STATED GOAL:
Please copy the listing below verbatim, from the line containing "Given: Expand the slow keys options chevron" through the line containing "Action: (x=695, y=673)", with both of those lines included.

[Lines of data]
/---

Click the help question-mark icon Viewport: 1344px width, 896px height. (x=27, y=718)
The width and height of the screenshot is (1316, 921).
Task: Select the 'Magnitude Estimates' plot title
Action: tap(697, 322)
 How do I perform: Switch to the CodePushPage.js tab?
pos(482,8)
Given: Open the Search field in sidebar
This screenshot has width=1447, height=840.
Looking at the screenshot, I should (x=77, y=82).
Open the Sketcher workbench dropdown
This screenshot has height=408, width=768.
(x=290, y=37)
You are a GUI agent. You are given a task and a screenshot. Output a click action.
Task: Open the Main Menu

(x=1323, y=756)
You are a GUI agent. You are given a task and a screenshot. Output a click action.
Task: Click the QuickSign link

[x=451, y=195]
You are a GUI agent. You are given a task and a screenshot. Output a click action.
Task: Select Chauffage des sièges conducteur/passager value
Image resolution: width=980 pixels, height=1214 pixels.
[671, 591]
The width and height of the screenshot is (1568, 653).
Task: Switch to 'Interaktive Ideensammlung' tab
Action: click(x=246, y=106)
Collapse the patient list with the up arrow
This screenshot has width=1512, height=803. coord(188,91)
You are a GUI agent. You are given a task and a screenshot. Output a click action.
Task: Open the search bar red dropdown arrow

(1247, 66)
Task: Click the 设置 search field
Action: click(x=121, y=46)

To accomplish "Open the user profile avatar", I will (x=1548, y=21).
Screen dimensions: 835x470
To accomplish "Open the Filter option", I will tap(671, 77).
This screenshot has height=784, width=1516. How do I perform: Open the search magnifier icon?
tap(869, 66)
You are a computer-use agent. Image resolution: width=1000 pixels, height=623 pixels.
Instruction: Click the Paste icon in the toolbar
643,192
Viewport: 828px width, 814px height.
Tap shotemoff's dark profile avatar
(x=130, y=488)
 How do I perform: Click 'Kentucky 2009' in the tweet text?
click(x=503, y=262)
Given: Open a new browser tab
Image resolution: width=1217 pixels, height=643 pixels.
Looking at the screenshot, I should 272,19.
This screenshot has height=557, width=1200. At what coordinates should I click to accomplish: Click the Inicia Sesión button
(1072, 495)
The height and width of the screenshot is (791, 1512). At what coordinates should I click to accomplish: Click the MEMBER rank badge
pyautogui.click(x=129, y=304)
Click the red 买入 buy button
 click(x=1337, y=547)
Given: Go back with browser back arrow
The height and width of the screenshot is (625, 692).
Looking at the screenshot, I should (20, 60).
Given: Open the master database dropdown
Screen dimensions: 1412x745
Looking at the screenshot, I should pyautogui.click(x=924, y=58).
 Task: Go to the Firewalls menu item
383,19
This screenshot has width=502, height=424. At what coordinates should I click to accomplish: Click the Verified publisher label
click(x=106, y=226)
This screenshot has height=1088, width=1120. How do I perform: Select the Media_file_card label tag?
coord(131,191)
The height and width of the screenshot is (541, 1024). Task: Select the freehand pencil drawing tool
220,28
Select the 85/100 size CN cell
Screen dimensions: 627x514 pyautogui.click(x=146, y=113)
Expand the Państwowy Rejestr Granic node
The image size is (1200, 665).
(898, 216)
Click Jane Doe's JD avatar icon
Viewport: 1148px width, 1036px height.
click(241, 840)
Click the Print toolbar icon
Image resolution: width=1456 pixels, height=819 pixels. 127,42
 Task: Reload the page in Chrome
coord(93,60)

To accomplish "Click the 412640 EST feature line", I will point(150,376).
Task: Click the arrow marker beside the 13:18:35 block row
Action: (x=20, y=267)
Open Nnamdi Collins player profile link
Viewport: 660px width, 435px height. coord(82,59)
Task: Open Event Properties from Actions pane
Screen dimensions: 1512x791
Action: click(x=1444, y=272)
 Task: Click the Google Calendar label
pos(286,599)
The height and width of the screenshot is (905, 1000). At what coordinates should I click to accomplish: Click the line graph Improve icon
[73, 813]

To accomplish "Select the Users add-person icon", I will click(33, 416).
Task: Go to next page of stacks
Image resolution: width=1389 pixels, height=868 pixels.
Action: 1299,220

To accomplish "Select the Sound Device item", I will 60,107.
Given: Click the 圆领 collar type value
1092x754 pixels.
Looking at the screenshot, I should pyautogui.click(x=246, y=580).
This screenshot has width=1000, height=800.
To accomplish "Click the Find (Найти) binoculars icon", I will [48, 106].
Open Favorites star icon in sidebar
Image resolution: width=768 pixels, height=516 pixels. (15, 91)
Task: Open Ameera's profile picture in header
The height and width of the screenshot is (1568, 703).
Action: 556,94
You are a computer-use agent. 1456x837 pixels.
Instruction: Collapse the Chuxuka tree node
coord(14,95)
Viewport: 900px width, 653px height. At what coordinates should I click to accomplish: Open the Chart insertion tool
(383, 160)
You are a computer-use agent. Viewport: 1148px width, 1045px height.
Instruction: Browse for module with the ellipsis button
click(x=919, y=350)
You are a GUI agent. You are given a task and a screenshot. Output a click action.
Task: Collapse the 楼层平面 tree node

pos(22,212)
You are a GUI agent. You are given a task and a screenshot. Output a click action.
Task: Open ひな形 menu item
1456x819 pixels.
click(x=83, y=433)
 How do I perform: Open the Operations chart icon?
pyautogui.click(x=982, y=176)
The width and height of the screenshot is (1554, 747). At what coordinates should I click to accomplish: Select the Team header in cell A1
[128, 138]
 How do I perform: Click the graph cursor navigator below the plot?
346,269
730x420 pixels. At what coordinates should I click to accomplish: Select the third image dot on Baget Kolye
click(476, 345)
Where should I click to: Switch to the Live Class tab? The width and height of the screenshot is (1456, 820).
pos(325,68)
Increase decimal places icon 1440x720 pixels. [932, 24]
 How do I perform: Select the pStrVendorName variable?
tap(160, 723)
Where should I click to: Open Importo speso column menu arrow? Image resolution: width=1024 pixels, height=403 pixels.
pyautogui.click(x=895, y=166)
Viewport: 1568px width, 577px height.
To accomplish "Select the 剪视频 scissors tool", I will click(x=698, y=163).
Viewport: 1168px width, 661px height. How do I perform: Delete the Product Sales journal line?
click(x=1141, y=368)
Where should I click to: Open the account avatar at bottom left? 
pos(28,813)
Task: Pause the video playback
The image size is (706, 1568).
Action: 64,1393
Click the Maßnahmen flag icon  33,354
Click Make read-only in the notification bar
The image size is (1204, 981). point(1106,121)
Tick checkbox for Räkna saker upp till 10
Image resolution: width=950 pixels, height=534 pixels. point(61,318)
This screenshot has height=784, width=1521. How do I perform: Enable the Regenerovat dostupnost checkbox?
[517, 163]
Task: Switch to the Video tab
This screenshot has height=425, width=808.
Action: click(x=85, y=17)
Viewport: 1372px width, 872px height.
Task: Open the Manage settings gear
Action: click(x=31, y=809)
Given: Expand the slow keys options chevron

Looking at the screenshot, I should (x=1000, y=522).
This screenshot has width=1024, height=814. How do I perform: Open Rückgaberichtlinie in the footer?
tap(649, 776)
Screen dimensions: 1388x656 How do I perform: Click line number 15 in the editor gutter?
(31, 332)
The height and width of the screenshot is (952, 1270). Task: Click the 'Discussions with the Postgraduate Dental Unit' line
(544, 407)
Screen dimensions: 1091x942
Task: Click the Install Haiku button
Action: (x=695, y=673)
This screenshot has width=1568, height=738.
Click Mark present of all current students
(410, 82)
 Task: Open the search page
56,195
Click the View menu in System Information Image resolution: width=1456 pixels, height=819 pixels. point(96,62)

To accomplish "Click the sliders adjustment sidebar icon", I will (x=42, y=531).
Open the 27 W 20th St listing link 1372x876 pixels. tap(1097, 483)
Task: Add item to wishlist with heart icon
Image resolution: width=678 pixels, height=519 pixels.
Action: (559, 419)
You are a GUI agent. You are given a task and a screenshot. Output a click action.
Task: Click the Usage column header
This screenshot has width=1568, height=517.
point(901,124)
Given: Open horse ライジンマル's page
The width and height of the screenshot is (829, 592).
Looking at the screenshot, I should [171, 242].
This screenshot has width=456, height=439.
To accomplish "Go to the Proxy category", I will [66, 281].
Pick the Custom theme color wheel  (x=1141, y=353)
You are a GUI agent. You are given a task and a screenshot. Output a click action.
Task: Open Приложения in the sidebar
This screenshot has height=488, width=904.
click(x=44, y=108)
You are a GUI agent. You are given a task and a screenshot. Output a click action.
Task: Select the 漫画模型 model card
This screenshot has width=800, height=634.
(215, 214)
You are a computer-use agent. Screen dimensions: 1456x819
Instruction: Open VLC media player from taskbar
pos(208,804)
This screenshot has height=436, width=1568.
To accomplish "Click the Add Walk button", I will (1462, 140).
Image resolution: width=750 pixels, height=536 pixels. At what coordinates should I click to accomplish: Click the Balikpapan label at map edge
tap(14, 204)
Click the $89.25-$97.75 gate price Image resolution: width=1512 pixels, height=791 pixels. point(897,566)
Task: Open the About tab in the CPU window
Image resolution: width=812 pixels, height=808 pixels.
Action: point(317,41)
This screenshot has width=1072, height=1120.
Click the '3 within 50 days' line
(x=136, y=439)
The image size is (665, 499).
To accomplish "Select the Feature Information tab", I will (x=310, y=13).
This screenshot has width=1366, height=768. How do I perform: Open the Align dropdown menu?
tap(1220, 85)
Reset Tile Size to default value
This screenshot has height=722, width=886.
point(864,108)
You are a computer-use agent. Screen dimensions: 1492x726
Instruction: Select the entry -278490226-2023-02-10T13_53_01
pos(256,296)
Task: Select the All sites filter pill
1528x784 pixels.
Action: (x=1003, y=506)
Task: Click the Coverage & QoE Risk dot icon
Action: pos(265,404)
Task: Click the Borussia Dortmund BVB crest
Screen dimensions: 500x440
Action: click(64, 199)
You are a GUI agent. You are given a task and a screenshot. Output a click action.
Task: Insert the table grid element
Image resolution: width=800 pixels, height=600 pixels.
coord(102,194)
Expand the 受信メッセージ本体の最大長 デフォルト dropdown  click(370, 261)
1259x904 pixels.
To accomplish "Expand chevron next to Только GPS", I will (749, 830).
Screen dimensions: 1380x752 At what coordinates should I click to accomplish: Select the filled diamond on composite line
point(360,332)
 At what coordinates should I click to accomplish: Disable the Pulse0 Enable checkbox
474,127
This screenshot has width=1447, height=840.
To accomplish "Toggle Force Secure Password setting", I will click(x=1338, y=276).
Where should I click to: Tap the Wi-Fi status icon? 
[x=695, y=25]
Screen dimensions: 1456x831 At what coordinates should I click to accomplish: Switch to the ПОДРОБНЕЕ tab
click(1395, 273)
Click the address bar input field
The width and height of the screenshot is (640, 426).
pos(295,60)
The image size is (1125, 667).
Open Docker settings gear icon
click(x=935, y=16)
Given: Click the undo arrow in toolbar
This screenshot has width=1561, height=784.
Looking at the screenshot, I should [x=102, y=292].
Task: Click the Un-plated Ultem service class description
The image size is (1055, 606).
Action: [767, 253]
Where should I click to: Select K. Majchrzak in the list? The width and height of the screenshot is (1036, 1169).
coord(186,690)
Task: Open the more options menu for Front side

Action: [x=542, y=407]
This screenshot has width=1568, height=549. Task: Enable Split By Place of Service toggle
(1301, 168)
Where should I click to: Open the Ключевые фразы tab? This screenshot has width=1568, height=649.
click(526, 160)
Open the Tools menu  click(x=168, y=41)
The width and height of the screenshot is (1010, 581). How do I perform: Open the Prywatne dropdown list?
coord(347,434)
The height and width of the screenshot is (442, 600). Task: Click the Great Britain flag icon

\---

RESPONSE FOR THIS EXERCISE:
Given: Expand the slow keys options chevron

Looking at the screenshot, I should (x=1000, y=522).
This screenshot has width=1024, height=814. How do I perform: Open Rückgaberichtlinie in the footer?
tap(649, 776)
Screen dimensions: 1388x656 How do I perform: Click line number 15 in the editor gutter?
(31, 332)
The height and width of the screenshot is (952, 1270). Task: Click the 'Discussions with the Postgraduate Dental Unit' line
(544, 407)
Screen dimensions: 1091x942
Task: Click the Install Haiku button
Action: (x=695, y=673)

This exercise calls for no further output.